**TASK BRIEF**.
Update this material by replacing "GUI agent" with "GUI assistant" everywhere it appears, and keep everything else the same.

**DATA EXCERPTS**.
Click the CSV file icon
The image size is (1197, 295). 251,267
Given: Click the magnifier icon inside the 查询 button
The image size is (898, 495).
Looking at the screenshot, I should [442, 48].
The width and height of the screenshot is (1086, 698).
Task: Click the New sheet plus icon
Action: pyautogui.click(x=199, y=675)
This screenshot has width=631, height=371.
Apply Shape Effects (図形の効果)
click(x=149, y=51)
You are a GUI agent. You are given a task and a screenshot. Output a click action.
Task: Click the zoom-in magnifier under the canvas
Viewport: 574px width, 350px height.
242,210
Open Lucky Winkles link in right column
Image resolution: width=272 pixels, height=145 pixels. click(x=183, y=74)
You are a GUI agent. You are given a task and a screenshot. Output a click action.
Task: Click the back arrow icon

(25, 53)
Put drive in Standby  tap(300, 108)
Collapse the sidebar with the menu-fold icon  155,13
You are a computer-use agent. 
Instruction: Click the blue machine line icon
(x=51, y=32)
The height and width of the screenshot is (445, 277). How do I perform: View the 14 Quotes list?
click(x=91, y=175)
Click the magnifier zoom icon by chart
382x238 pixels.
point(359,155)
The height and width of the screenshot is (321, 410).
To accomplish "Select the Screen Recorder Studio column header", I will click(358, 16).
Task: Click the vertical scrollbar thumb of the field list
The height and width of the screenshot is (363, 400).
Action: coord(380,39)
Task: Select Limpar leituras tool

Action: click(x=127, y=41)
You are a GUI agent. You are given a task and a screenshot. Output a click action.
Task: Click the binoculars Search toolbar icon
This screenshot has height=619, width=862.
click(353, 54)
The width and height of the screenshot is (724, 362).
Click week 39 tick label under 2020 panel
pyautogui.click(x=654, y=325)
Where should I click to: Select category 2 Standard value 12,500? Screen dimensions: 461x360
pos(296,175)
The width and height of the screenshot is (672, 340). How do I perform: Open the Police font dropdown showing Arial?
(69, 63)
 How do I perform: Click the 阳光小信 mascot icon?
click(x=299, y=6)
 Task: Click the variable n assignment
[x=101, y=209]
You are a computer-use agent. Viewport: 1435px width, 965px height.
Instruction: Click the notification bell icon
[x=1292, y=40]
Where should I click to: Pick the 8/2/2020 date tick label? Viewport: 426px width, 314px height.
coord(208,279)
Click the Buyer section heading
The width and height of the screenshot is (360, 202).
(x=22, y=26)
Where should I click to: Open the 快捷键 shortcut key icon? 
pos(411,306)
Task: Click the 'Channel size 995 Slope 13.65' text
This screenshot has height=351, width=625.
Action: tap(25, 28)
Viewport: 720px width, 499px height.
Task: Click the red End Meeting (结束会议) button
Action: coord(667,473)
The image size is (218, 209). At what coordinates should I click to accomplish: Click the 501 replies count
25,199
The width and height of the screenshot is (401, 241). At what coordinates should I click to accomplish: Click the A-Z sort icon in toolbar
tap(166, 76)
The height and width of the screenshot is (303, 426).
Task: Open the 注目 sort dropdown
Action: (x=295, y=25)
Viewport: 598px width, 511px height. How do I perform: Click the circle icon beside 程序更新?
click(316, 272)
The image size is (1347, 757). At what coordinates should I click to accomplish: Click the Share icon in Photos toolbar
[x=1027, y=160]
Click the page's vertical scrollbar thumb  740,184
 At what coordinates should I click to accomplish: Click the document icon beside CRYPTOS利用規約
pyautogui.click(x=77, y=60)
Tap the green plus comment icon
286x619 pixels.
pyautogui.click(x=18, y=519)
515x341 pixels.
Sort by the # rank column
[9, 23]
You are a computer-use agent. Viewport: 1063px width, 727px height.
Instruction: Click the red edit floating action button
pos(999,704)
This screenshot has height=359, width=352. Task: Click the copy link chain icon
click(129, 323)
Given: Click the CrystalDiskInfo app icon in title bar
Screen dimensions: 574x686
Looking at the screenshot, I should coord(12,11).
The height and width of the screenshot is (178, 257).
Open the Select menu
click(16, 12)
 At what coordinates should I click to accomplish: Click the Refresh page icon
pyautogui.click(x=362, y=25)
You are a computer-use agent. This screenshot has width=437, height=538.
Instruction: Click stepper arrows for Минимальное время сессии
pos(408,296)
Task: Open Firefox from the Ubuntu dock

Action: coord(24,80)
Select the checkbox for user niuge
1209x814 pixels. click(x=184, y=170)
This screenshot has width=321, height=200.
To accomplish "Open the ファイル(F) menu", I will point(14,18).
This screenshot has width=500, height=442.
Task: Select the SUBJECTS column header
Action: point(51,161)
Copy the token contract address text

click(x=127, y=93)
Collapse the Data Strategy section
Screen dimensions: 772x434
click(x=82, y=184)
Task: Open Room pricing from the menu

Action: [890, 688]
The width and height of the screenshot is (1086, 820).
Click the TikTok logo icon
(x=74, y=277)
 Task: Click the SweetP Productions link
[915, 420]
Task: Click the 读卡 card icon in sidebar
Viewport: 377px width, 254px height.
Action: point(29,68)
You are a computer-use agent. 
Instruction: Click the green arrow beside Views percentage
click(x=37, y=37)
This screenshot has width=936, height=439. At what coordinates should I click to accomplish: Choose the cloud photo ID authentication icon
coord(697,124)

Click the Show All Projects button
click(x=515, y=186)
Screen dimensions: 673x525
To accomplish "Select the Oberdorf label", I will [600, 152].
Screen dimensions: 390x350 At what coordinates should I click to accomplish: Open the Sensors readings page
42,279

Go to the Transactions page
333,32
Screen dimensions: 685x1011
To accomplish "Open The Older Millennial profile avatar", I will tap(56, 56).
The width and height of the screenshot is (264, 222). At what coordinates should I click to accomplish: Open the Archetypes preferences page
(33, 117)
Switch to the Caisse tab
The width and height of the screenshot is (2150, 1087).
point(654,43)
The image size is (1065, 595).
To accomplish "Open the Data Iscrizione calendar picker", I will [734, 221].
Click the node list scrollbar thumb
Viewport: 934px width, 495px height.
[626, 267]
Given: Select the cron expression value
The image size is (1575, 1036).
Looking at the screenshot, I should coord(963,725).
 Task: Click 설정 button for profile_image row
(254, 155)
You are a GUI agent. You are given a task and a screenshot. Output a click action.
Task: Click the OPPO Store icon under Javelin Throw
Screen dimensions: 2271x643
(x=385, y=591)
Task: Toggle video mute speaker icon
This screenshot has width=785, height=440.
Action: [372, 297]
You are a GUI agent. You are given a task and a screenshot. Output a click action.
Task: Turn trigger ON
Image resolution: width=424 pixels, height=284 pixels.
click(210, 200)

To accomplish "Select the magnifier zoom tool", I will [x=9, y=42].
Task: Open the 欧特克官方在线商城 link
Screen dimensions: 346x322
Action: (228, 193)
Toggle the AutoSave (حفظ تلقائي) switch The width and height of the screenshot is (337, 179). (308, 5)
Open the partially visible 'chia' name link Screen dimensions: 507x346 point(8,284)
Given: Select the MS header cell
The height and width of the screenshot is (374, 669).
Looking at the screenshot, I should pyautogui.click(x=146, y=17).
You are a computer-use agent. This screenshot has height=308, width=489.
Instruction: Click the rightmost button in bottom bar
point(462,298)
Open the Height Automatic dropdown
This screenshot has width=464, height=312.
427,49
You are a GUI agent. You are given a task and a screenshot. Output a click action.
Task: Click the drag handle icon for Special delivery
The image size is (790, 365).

**EXERCISE SOLUTION**.
Click the CSV file icon
The image size is (1197, 295). 251,267
Given: Click the magnifier icon inside the 查询 button
The image size is (898, 495).
Looking at the screenshot, I should [442, 48].
The width and height of the screenshot is (1086, 698).
Task: Click the New sheet plus icon
Action: pyautogui.click(x=199, y=675)
This screenshot has width=631, height=371.
Apply Shape Effects (図形の効果)
click(x=149, y=51)
You are a GUI assistant. You are given a task and a screenshot. Output a click action.
Task: Click the zoom-in magnifier under the canvas
Viewport: 574px width, 350px height.
242,210
Open Lucky Winkles link in right column
Image resolution: width=272 pixels, height=145 pixels. click(x=183, y=74)
You are a GUI assistant. You are given a task and a screenshot. Output a click action.
Task: Click the back arrow icon

(25, 53)
Put drive in Standby  tap(300, 108)
Collapse the sidebar with the menu-fold icon  155,13
You are a computer-use agent. 
Instruction: Click the blue machine line icon
(x=51, y=32)
The height and width of the screenshot is (445, 277). How do I perform: View the 14 Quotes list?
click(x=91, y=175)
Click the magnifier zoom icon by chart
382x238 pixels.
point(359,155)
The height and width of the screenshot is (321, 410).
To accomplish "Select the Screen Recorder Studio column header", I will click(358, 16).
Task: Click the vertical scrollbar thumb of the field list
The height and width of the screenshot is (363, 400).
Action: coord(380,39)
Task: Select Limpar leituras tool

Action: click(x=127, y=41)
You are a GUI assistant. You are given a task and a screenshot. Output a click action.
Task: Click the binoculars Search toolbar icon
This screenshot has height=619, width=862.
click(353, 54)
The width and height of the screenshot is (724, 362).
Click week 39 tick label under 2020 panel
pyautogui.click(x=654, y=325)
Where should I click to: Select category 2 Standard value 12,500? Screen dimensions: 461x360
pos(296,175)
The width and height of the screenshot is (672, 340). How do I perform: Open the Police font dropdown showing Arial?
(69, 63)
 How do I perform: Click the 阳光小信 mascot icon?
click(x=299, y=6)
 Task: Click the variable n assignment
[x=101, y=209]
You are a computer-use agent. Viewport: 1435px width, 965px height.
Instruction: Click the notification bell icon
[x=1292, y=40]
Where should I click to: Pick the 8/2/2020 date tick label? Viewport: 426px width, 314px height.
coord(208,279)
Click the Buyer section heading
The width and height of the screenshot is (360, 202).
(x=22, y=26)
Where should I click to: Open the 快捷键 shortcut key icon? 
pos(411,306)
Task: Click the 'Channel size 995 Slope 13.65' text
This screenshot has height=351, width=625.
Action: tap(25, 28)
Viewport: 720px width, 499px height.
Task: Click the red End Meeting (结束会议) button
Action: coord(667,473)
The image size is (218, 209). At what coordinates should I click to accomplish: Click the 501 replies count
25,199
The width and height of the screenshot is (401, 241). At what coordinates should I click to accomplish: Click the A-Z sort icon in toolbar
tap(166, 76)
The height and width of the screenshot is (303, 426).
Task: Open the 注目 sort dropdown
Action: (x=295, y=25)
Viewport: 598px width, 511px height. How do I perform: Click the circle icon beside 程序更新?
click(316, 272)
The image size is (1347, 757). At what coordinates should I click to accomplish: Click the Share icon in Photos toolbar
[x=1027, y=160]
Click the page's vertical scrollbar thumb  740,184
 At what coordinates should I click to accomplish: Click the document icon beside CRYPTOS利用規約
pyautogui.click(x=77, y=60)
Tap the green plus comment icon
286x619 pixels.
pyautogui.click(x=18, y=519)
515x341 pixels.
Sort by the # rank column
[9, 23]
You are a computer-use agent. Viewport: 1063px width, 727px height.
Instruction: Click the red edit floating action button
pos(999,704)
This screenshot has height=359, width=352. Task: Click the copy link chain icon
click(129, 323)
Given: Click the CrystalDiskInfo app icon in title bar
Screen dimensions: 574x686
Looking at the screenshot, I should coord(12,11).
The height and width of the screenshot is (178, 257).
Open the Select menu
click(16, 12)
 At what coordinates should I click to accomplish: Click the Refresh page icon
pyautogui.click(x=362, y=25)
You are a computer-use agent. This screenshot has width=437, height=538.
Instruction: Click stepper arrows for Минимальное время сессии
pos(408,296)
Task: Open Firefox from the Ubuntu dock

Action: coord(24,80)
Select the checkbox for user niuge
1209x814 pixels. click(x=184, y=170)
This screenshot has width=321, height=200.
To accomplish "Open the ファイル(F) menu", I will point(14,18).
This screenshot has width=500, height=442.
Task: Select the SUBJECTS column header
Action: point(51,161)
Copy the token contract address text

click(x=127, y=93)
Collapse the Data Strategy section
Screen dimensions: 772x434
click(x=82, y=184)
Task: Open Room pricing from the menu

Action: [890, 688]
The width and height of the screenshot is (1086, 820).
Click the TikTok logo icon
(x=74, y=277)
 Task: Click the SweetP Productions link
[915, 420]
Task: Click the 读卡 card icon in sidebar
Viewport: 377px width, 254px height.
Action: point(29,68)
You are a computer-use agent. 
Instruction: Click the green arrow beside Views percentage
click(x=37, y=37)
This screenshot has width=936, height=439. At what coordinates should I click to accomplish: Choose the cloud photo ID authentication icon
coord(697,124)

Click the Show All Projects button
click(x=515, y=186)
Screen dimensions: 673x525
To accomplish "Select the Oberdorf label", I will [600, 152].
Screen dimensions: 390x350 At what coordinates should I click to accomplish: Open the Sensors readings page
42,279

Go to the Transactions page
333,32
Screen dimensions: 685x1011
To accomplish "Open The Older Millennial profile avatar", I will tap(56, 56).
The width and height of the screenshot is (264, 222). At what coordinates should I click to accomplish: Open the Archetypes preferences page
(33, 117)
Switch to the Caisse tab
The width and height of the screenshot is (2150, 1087).
point(654,43)
The image size is (1065, 595).
To accomplish "Open the Data Iscrizione calendar picker", I will [734, 221].
Click the node list scrollbar thumb
Viewport: 934px width, 495px height.
[626, 267]
Given: Select the cron expression value
The image size is (1575, 1036).
Looking at the screenshot, I should coord(963,725).
 Task: Click 설정 button for profile_image row
(254, 155)
You are a GUI assistant. You are given a task and a screenshot. Output a click action.
Task: Click the OPPO Store icon under Javelin Throw
Screen dimensions: 2271x643
(x=385, y=591)
Task: Toggle video mute speaker icon
This screenshot has width=785, height=440.
Action: [372, 297]
You are a GUI assistant. You are given a task and a screenshot. Output a click action.
Task: Turn trigger ON
Image resolution: width=424 pixels, height=284 pixels.
click(210, 200)

To accomplish "Select the magnifier zoom tool", I will [x=9, y=42].
Task: Open the 欧特克官方在线商城 link
Screen dimensions: 346x322
Action: (228, 193)
Toggle the AutoSave (حفظ تلقائي) switch The width and height of the screenshot is (337, 179). (308, 5)
Open the partially visible 'chia' name link Screen dimensions: 507x346 point(8,284)
Given: Select the MS header cell
The height and width of the screenshot is (374, 669).
Looking at the screenshot, I should pyautogui.click(x=146, y=17).
You are a computer-use agent. This screenshot has height=308, width=489.
Instruction: Click the rightmost button in bottom bar
point(462,298)
Open the Height Automatic dropdown
This screenshot has width=464, height=312.
427,49
You are a GUI assistant. You are given a task and a screenshot. Output a click action.
Task: Click the drag handle icon for Special delivery
The image size is (790, 365).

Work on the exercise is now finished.